▸ **Provided passage**:

⟨

Metrics¶

Functions:

`cov_mmd`(real_jets, gen_jets[, ...])	Calculate coverage and MMD between real and generated jets, using the Energy Mover's Distance as the distance metric.
`fpd`(real_features, gen_features[, ...])	Calculates the value and error of the Fréchet physics distance (FPD) between a set of real and generated features, as defined in https://arxiv.org/abs/2211.10295.
`fpnd`(jets, jet_type[, dataset_name, device, ...])	Calculates the Frechet ParticleNet Distance, as defined in https://arxiv.org/abs/2106.11535, for input `jets` of type `jet_type`.
`get_fpd_kpd_jet_features`(jets[, efp_jobs])	Get recommended jet features (36 EFPs) for the FPD and KPD metrics from an input sample of jets.
`kpd`(real_features, gen_features[, ...])	Calculates the median and error of the kernel physics distance (KPD) between a set of real and generated features, as defined in https://arxiv.org/abs/2211.10295.
`w1efp`(jets1, jets2[, use_particle_masses, ...])	Get 1-Wasserstein distances between Energy Flow Polynomials (Komiske et al. 2017 https://arxiv.org/abs/1712.07124) of `jets1` and `jets2`.
`w1m`(jets1, jets2[, num_eval_samples, ...])	Get 1-Wasserstein distance between masses of `jets1` and `jets2`.
`w1p`(jets1, jets2[, mask1, mask2, ...])	Get 1-Wasserstein distances between particle features of `jets1` and `jets2`.

⟩

▸ **Records supplied**:
⟨

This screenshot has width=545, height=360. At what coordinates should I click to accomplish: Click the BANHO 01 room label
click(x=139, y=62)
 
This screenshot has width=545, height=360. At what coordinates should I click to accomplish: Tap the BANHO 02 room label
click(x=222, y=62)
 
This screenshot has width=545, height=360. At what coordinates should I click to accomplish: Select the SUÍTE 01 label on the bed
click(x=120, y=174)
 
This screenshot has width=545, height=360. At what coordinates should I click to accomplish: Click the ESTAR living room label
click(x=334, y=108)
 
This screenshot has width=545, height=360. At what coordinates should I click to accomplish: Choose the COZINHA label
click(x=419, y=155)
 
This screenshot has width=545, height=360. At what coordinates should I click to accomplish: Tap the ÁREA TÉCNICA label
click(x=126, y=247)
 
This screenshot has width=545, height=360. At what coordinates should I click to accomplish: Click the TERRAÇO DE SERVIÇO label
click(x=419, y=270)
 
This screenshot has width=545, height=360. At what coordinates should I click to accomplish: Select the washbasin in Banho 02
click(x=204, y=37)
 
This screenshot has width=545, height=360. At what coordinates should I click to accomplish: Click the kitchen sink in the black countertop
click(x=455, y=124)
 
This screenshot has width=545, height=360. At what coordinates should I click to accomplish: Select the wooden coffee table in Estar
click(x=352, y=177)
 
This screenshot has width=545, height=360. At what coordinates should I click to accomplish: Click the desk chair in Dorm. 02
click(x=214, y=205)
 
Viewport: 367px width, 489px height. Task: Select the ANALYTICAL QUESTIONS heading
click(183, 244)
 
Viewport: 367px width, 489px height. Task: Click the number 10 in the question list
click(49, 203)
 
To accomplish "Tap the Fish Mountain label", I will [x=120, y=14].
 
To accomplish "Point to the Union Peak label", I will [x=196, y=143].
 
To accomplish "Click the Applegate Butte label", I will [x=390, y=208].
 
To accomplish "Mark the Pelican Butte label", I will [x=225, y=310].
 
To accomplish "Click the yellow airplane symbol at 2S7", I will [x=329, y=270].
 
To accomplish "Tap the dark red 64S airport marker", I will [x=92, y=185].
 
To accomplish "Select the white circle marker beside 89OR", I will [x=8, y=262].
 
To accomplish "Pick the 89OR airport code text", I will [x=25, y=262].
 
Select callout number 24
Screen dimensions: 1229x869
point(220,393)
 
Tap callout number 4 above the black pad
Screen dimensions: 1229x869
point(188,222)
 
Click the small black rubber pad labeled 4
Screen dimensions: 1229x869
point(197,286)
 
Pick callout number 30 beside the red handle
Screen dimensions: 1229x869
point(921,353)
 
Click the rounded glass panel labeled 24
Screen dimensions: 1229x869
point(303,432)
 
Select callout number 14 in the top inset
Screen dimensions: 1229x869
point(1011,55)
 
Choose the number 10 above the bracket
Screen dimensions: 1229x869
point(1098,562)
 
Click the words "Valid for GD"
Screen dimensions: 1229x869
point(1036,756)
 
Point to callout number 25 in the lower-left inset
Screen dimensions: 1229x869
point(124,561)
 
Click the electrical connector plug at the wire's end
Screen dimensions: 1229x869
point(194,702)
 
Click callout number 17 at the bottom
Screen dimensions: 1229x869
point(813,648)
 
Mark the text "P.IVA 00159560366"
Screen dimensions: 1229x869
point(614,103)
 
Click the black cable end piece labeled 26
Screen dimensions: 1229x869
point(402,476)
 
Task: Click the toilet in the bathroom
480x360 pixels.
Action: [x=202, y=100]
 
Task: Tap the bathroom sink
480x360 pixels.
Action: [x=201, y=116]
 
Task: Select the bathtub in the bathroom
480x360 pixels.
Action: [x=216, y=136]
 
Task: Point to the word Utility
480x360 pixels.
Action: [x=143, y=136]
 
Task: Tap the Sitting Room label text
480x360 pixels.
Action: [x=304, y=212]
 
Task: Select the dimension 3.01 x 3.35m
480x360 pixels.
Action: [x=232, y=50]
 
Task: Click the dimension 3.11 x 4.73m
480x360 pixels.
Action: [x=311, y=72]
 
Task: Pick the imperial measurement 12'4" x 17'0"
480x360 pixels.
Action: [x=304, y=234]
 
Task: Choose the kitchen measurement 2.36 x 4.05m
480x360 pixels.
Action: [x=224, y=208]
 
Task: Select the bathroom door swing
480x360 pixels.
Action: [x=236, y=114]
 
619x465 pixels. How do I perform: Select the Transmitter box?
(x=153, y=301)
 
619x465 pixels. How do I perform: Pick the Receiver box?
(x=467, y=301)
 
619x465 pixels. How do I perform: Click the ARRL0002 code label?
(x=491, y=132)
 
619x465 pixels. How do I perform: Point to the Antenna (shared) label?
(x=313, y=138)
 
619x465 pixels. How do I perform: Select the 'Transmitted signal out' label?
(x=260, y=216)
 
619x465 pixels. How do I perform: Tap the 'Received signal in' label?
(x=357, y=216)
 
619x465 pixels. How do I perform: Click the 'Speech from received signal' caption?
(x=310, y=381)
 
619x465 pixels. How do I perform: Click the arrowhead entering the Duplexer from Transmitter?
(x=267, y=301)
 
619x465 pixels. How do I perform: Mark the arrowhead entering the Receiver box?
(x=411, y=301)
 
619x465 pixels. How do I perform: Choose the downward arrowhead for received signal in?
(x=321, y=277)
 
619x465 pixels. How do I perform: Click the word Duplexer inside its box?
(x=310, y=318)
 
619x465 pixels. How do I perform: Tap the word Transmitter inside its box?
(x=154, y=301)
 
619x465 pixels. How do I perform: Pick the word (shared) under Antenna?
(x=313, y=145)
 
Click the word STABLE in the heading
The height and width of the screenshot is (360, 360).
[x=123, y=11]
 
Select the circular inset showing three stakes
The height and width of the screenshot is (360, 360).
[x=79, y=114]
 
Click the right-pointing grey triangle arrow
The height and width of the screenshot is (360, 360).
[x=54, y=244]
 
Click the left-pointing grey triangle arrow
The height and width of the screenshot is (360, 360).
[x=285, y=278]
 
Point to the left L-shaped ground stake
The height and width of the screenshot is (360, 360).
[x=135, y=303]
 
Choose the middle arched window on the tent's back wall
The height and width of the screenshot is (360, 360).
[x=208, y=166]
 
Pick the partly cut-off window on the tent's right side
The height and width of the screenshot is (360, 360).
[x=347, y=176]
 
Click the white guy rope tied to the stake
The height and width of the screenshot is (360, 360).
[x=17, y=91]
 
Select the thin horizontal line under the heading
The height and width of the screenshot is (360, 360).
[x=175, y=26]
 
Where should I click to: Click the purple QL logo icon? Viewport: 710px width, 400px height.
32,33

⟩

▸ **Stated exercise 1**: In the records, begin at the line that has "the COZINHA label" and stop after the line that has "click(x=126, y=247)". Give back only those lines, with "screenshot" swapped for "capture" and everything else left unchanged.
▸ **Stated exercise 2**: Continue the metrics function reference from the point where it stops.

▸ **Exercise output 1**:
This capture has width=545, height=360. At what coordinates should I click to accomplish: Choose the COZINHA label
click(x=419, y=155)
 
This capture has width=545, height=360. At what coordinates should I click to accomplish: Tap the ÁREA TÉCNICA label
click(x=126, y=247)

▸ **Exercise output 2**:
jetnet.evaluation.cov_mmd(real_jets: Tensor | np.ndarray, gen_jets: Tensor | np.ndarray, num_eval_samples: int = 100, num_batches: int = 10, use_tqdm: bool = True) → tuple[float, float]¶

Calculate coverage and MMD between real and generated jets, using the Energy Mover’s Distance as the distance metric.

Parameters

real_jets (Tensor | np.ndarray) – Tensor or array of jets, of shape [num_jets, num_particles, num_features] with features in order [eta, phi, pt]
gen_jets (Tensor | np.ndarray) – tensor or array of generated jets, same format as real_jets.
num_eval_samples (int) – number of jets out of the real and gen jets each between which to evaluate COV and MMD. Defaults to 100.
num_batches (int) – number of different batches to calculate COV and MMD and average over. Defaults to 100.
use_tqdm (bool) – use tqdm bar while calculating over num_batches batches. Defaults to True.

Returns

float: coverage, averaged over num_batches.
float: MMD, averaged over num_batches.

Return type

Tuple[float, float]

jetnet.evaluation.fpd(real_features: Tensor | np.ndarray, gen_features: Tensor | np.ndarray, min_samples: int = 20000, max_samples: int = 50000, num_batches: int = 20, num_points: int = 10, normalise: bool = True, seed: int = 42) → tuple[float, float]¶

Calculates the value and error of the Fréchet physics distance (FPD) between a set of real and generated features, as defined in https://arxiv.org/abs/2211.10295.

It is recommended to use input sample sizes of at least 50,000, and the default values for other input parameters for consistency with other measurements.

Similarly, for jets, it is recommended to use the set of EFPs as provided by the get_fpd_kpd_jet_features method.

Parameters

real_features (Tensor | np.ndarray) – set of real features of shape [num_samples, num_features].
gen_features (Tensor | np.ndarray) – set of generated features of shape [num_samples, num_features].
min_samples (int, optional) – min batch size to measure FPD for. Defaults to 20,000.
max_samples (int, optional) – max batch size to measure FPD for. Defaults to 50,000.
num_batches (int, optional) – # of batches to average over for each batch size. Defaults to 20.
num_points (int, optional) – # of points to sample between the min and max samples. Defaults to 10.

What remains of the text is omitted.